Find the word "waschbar" in the listing; pull out each line holding it.
*** Opening of Data ***
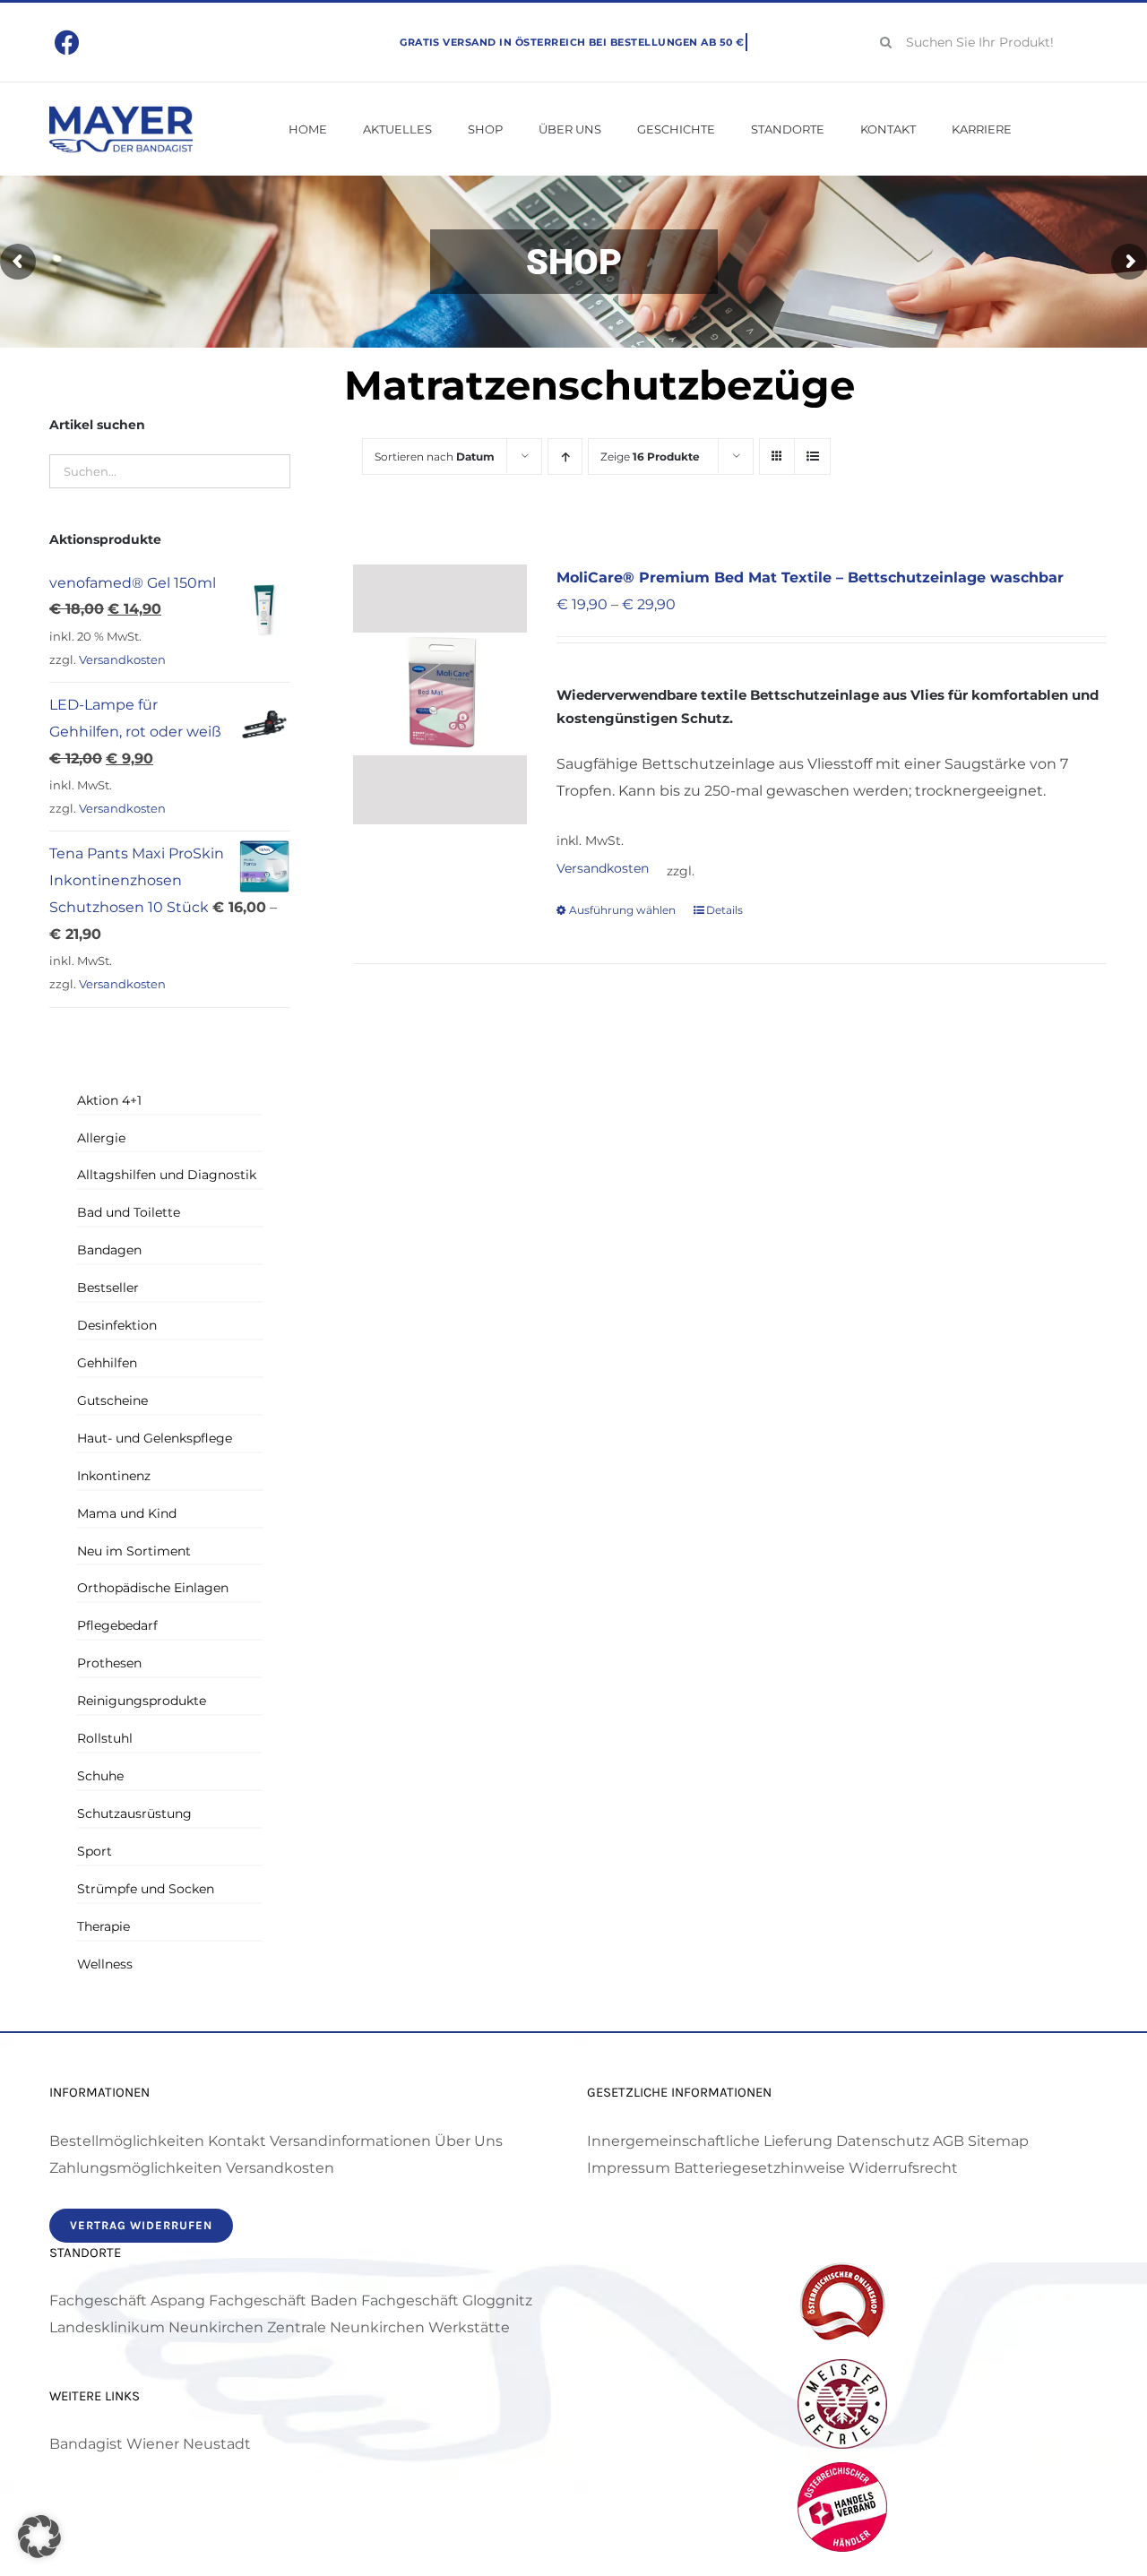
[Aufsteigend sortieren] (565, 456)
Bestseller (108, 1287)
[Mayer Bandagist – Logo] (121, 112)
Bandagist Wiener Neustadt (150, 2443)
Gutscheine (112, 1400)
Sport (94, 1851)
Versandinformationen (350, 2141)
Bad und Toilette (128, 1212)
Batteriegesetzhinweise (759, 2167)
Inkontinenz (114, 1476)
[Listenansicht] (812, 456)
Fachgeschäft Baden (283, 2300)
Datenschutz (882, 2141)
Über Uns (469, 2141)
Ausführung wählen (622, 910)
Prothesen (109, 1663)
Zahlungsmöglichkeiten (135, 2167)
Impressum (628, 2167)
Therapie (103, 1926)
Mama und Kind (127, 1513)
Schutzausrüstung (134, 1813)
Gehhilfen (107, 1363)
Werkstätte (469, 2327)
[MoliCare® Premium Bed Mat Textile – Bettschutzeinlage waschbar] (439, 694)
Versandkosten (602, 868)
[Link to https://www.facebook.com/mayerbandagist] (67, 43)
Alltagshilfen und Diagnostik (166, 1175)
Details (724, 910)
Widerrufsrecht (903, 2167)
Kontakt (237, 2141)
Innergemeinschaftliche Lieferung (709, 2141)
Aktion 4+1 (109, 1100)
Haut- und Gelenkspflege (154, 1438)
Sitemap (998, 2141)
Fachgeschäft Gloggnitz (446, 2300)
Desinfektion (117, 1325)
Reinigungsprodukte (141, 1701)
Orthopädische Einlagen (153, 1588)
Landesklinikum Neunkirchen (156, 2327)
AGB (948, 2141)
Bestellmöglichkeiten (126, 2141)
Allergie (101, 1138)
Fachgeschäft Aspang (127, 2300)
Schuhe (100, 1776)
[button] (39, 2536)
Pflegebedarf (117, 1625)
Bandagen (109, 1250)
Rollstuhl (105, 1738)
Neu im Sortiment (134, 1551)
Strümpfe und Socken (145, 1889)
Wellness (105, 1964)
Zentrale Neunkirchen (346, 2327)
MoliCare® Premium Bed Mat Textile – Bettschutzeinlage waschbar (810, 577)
*** Close of Data ***
*** Opening of Data ***
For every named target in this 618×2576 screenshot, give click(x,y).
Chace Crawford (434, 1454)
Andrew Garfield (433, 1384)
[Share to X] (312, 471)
*** Close of Data ***
*** Opening of Data ***
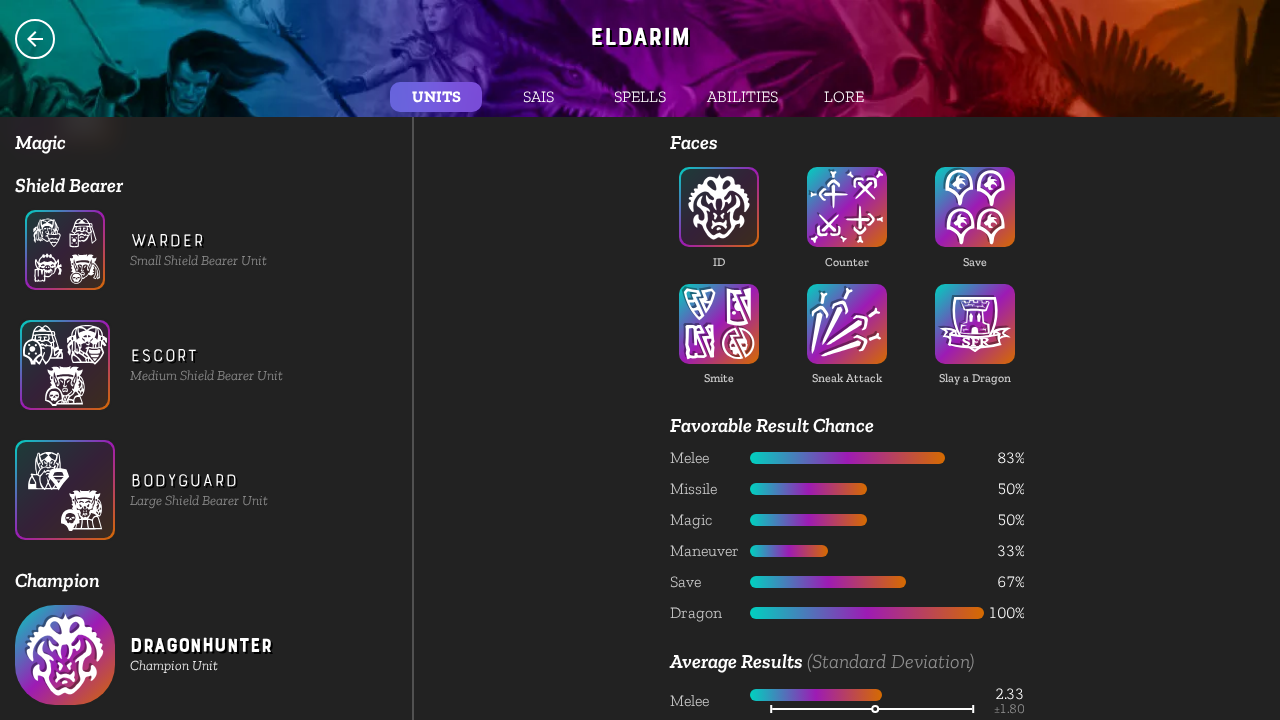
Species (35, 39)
*** Close of Data ***
# Response to this task:
[MoliCare® Premium Bed Mat Textile – Bettschutzeinlage waschbar] (439, 694)
MoliCare® Premium Bed Mat Textile – Bettschutzeinlage waschbar (810, 577)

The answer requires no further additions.